CHAIRMAN: DR. KHALID BIN THANI AL THANI
EDITOR-IN-CHIEF: PROF. KHALID MUBARAK AL-SHAFI

Default / Miscellaneous

GCC financial sector strong amid crisis

Published: 12 Sep 2013 - 03:52 am | Last Updated: 29 Jan 2022 - 06:44 pm

The global economy is under threat of possible strikes by the United States on Syria and its possible economic impact.

The expenditure involved in a military operation is a big challenge for the international economy. A huge amount of money will be earmarked for this purpose, to get rid of political influences that are going to impact for sure on economic growth. 

The possible strike will make bad to worse an economy that is still suffering from the crisis of 2008 and the challenges of Arab Spring that pose a threat to economic growth in the Middle East. 

The possible war on Syria has had a psychological impact on financial markets and stock exchanges and on the aspirations of stockholders. Some of these investors will maintain their investments in the stock market, particularly those in emerging economies in the Middle East, while others say they will pack up and leave or even wait to see what will happen next. 

From an economic point of view, the international economy has not recovered from the economic crisis of 2008. The economy faces tough challenges, including fluctuations in Arab stock markets caused by the political unrests in the Arab Spring countries.
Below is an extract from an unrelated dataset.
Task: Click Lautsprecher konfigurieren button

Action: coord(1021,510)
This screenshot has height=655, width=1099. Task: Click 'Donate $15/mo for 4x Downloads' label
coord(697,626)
Financial crises in the euro zone as well as public demands for social and economic reforms in these countries make the situation even worse. 

Major changes happen in our day-to-day lives every now and then. Investors always look for safe places to invest, including stock markets, real estate, foreign currency, gold and other precious metals and foreign investments.
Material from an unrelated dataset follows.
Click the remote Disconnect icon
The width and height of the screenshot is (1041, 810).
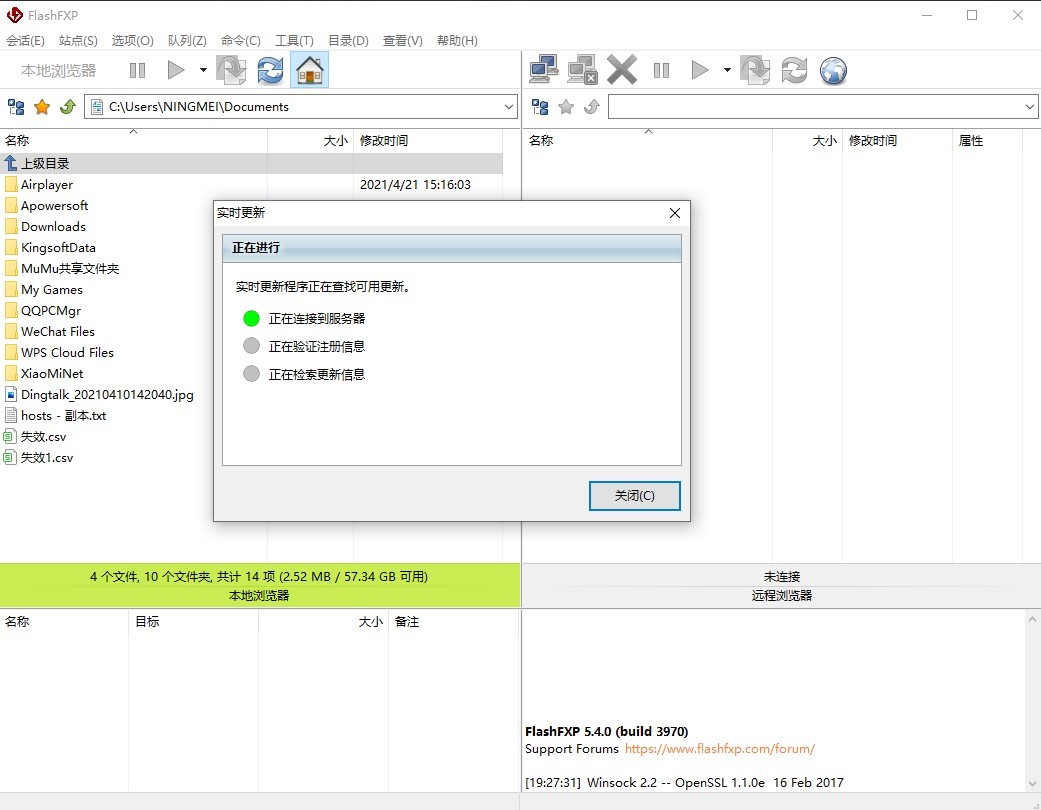point(582,70)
When we look at economic growth in the Middle East, we find that Arab markets are the best due to government support to overcome problems, though it needs a lot of money to rebuild after destruction caused by political turmoil.

When it comes to the countries of the Gulf Cooperation Council, we find that the financial sector is the locomotive of economic activity in these countries. This was a fact highlighted in a recent QNB report.

The report lauded Gulf banks for successfully dealing with the impact of the international economic crisis with support from the governments of GCC states. Financial surpluses in these countries played an important role in overcoming the crisis. The ability of banks in these countries to be part of major infrastructure projects had the same effect. The banks managed to carry on local and foreign economic activity through their investments.

The gains of banks in GCC countries increased with their ability to win the confidence of their clients in these countries. These banks had managed to finance construction and service projects in their countries. 

This is perhaps one reason why the QNB report described these banks as being immune from the turbulence that usually haunts emerging markets, thanks to their strengths as well as the growth of revenues from petroleum and natural gas exports. Generous support offered by the governments in these countries also plays an important role in this regard. 

I would like to refer here to the role of Qatar, which in 2008 bought the shares of local banks in Qatar Exchange in a deal worth $1.8bn. Qatar invested around $4.12bn in real estate. It also set up investment risks reserves. 

The report says growth in the assets of the banks will continue despite difficult conditions in emerging economies because of the rise in oil prices and an increase in non-oil economic activity. This activity saved the banks from bankruptcy. 

The GCC countries had very limited dependence on foreign capital in financing their economic activity. Surpluses from oil exports led to the creation of a solid financial ground that made the GCC countries safe from the impact of political turmoil. These surpluses also improved the work environment in these countries and opened new doors for the financial sector.

The report of the International Monetary Fund (IMF) suggests that local demand for oil and sufficient foreign currency reserves as well as political stability of a country reduces the impact of financial crises. 

Meanwhile, the QNB report expects that GCC banks will lead international economic growth. However, the international credit rating agency Fitch expects economic growth to slow down in the GCC countries due to the impact of international oil prices on the market.

Despite this, the governments of the GCC countries still depend on high returns from oil exports as well as the non-oil economy and the flow of many companies and investors into the region. 

Fitch expects this region to be immune from the negative factors that have haunted the international financial sector, which faces an uncertain future. It said most of the challenges facing the Gulf financial sector were foreign ones and that an American financial downturn, if it happens, it will have short-term effects. 

The financial sector in the GCC countries benefits from political and economic stability. The IMF expects the Qatari economy, for example, to grow by 5.2 percent between 2012 and 2017, compared to average economic growth of 3.5 percent in other GCC countries. 

Such growth in Qatar and other GCC countries will help them benefit from both local and foreign investments if it persists until the year 2022. It will also give confidence to investors in these countries and protect them from the risk of money laundering.